Myth: You can sleep when you’re dead.
Fact: Skip sleep, and you might actually die.
Though the phrase “I’ll sleep when I’m dead” isn’t meant literally, it may be closer to the truth than people realize. In animal studies, total sleep deprivation results in death within 2 to 3 weeks. In humans, the timeline might be even shorter. One man died after 11 days without sleep; he stayed up to watch every game of the European Soccer Championship. And though lack of sleep usually isn’t fatal, chronic sleep deprivation is linked to serious ailments, including Alzheimer’s, dementia and heart disease. Which means that even if sleep deprivation doesn’t kill you directly, it can certain reduce your quality of life (and make you miserable, to boot).
Rest assured, not everything you know about sleep is wrong. Some traditional beliefs surrounding sleep hold up in scientific studies.
Truth: Spicy food is bad for sleep.
This time-worn tale is true: Science has proven that spicy food can lead to poor quality sleep; researchers say that spice elevates body temperature, leading to fragmented, disrupted sleep.
Truth: Sex helps you sleep.
Yes, it’s true: Sex can help you drift into dreamland, thanks to surge of post-coital hormones that make you feel relaxed and sleepy.
Truth: Reserve your bed for sleeping and sex.
Researchers agree that keeping activities like work, eating and watching TV out of the bedroom help your brain associate the bed with relaxation, promoting a smoother send-off to sleep.
Truth: Warm milk helps you sleep.
Science supports this age-old tradition, because the calcium in milk helps the brain use tryptophan to make melatonin.

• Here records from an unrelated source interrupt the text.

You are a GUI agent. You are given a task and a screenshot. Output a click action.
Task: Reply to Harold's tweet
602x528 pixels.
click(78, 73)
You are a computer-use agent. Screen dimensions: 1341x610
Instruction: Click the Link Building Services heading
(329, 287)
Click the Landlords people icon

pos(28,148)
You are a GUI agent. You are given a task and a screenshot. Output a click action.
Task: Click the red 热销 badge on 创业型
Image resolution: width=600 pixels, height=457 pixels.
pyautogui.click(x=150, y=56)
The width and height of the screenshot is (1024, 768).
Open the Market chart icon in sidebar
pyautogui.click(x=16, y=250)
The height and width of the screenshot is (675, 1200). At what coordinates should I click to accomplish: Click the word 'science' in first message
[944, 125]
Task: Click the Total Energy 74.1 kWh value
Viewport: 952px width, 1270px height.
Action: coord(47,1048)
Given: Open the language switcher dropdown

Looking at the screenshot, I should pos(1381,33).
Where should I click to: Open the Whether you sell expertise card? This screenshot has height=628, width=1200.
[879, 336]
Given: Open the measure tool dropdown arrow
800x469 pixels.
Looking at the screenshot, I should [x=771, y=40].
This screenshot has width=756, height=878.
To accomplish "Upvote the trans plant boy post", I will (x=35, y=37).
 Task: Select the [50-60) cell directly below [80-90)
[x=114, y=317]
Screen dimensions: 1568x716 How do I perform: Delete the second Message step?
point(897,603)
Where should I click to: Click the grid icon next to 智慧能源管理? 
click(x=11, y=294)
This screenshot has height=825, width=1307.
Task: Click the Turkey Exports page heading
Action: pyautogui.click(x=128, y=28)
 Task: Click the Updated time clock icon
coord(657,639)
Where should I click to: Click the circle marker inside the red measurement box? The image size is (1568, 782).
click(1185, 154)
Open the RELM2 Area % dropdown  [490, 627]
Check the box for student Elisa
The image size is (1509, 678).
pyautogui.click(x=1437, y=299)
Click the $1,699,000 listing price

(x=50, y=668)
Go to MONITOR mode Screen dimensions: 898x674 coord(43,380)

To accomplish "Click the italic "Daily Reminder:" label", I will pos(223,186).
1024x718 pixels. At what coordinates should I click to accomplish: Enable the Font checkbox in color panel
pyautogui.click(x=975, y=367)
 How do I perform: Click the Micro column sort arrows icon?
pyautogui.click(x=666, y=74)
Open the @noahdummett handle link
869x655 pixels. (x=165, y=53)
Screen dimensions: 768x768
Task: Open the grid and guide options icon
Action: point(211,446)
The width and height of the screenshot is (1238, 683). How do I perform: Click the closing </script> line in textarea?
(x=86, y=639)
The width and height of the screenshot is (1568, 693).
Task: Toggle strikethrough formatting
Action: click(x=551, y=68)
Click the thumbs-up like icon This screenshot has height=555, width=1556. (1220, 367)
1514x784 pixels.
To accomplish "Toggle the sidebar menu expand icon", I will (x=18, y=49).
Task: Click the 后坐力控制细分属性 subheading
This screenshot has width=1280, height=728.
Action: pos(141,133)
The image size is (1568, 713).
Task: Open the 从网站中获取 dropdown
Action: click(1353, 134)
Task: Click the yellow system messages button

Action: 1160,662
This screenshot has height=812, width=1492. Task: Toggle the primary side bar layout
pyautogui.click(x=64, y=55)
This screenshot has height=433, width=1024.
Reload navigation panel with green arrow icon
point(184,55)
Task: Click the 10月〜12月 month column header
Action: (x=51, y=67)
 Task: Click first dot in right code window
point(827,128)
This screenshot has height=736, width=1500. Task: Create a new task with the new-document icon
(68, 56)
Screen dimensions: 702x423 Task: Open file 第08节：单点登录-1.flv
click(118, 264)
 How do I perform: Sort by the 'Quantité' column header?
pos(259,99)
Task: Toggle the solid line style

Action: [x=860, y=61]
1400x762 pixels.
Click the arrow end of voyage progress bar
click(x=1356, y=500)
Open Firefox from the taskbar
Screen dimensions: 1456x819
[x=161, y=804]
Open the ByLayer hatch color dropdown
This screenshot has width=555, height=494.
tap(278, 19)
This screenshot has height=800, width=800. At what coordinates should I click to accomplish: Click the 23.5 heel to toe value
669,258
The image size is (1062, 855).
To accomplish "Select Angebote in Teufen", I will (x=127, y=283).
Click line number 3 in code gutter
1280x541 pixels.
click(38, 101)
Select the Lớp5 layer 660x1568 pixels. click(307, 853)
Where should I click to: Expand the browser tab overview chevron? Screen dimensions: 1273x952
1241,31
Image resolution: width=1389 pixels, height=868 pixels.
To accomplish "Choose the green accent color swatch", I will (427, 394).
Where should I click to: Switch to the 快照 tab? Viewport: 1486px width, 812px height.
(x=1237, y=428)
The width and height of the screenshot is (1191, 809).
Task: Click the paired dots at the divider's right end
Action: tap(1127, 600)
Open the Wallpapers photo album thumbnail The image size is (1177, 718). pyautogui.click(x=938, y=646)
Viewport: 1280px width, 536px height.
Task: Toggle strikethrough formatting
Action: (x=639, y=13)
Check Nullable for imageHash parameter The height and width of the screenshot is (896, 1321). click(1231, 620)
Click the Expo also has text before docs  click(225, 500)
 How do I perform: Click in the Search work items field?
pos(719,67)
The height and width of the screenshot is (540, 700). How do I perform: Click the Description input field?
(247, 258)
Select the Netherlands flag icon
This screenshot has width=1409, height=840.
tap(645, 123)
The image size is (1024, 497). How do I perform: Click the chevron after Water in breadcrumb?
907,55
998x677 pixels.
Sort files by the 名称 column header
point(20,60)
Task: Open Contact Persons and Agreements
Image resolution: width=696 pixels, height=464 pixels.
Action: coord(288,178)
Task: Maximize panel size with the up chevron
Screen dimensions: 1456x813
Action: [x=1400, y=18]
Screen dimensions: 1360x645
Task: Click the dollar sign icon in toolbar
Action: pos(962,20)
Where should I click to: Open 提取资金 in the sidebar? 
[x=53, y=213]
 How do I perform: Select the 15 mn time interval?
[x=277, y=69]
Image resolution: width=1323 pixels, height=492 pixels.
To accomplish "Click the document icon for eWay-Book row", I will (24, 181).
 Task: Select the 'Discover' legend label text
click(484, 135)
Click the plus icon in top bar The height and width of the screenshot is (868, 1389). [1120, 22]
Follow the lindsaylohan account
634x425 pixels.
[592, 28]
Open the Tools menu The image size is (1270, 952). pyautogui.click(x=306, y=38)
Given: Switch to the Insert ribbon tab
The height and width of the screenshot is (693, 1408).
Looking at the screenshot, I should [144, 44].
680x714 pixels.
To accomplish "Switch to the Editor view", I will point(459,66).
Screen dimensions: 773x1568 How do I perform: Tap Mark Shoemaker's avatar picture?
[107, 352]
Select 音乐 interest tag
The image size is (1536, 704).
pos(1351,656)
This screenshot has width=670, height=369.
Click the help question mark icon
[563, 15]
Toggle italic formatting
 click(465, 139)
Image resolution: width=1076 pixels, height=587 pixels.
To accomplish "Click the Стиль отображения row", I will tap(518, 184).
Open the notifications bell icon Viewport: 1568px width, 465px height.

Dairy foods like yogurt, milk, and cheese, each with at least 300 milligrams of calcium per serving can help you sleep.
Truth: Nightly snoring probably means you have sleep apnea.
While occasional snoring isn’t a cause for concern, sawing logs night after night is a red flag, say sleep experts. Those who snore most nights should talk to their doctor about a sleep study, an overnight test that can diagnose sleep apnea.
Truth: Daily exercise can improve sleep.
Get moving during daylight hours, and you may sleep more peacefully at night. Studies show a link between physical activity and better sleep, but researchers don’t agree about the best time of day for exercise. Some studies highlight morning activity as most beneficial, while others recommend exercising in the early evening.
Truth: Getting enough “beauty sleep” can help you look younger.
The fabled fountain of youth may be elusive, but sleep is a powerful youth elixir thanks to vital hormones released during sleep. Human growth hormone, responsible for tissue repair, is primarily produced during sleep. Chronic sleep deprivation cuts the body’s production of HGH; low levels are linked to everything from heart disease to thinning hair.
Sleuthing out the facts about sleep—and putting sleeping myths to rest—can help you get the ZZZs you need to feel your best, every day.